§ WHAT TO DO:
Look through the material below for "text". Copy every line that contains it.

§ MATERIAL PROVIDED:
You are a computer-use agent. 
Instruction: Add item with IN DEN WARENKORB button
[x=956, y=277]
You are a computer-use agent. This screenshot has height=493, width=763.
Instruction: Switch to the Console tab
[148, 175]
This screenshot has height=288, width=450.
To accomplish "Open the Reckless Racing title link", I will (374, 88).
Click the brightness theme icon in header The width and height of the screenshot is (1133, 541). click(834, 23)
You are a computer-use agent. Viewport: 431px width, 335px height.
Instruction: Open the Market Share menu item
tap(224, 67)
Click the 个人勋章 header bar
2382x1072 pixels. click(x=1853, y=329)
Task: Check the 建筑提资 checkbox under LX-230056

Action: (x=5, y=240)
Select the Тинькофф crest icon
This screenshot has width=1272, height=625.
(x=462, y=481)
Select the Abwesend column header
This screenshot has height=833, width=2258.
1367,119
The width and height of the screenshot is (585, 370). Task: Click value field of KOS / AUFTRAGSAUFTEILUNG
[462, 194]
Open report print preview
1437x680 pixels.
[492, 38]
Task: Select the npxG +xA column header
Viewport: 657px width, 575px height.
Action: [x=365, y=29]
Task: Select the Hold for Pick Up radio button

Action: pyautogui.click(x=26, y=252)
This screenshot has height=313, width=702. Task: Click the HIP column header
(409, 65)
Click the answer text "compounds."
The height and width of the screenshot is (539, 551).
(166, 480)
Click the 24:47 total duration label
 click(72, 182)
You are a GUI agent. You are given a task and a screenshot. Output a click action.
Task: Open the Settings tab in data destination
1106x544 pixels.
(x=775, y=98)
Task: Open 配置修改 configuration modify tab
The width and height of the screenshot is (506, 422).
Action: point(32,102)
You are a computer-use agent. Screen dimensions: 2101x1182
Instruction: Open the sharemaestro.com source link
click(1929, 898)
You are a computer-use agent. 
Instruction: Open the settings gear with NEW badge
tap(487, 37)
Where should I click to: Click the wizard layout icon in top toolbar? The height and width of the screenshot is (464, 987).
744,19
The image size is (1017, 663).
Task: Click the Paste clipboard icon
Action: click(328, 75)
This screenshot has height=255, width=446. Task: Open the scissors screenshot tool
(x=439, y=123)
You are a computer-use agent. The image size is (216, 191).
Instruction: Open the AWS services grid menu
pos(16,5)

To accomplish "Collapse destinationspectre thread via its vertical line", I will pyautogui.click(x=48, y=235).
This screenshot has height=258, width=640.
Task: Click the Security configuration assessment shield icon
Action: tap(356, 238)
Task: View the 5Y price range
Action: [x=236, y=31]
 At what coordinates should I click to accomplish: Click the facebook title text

§ ANSWER SPACE:
Click the answer text "compounds."
 At what coordinates should I click to accomplish: Click the facebook title text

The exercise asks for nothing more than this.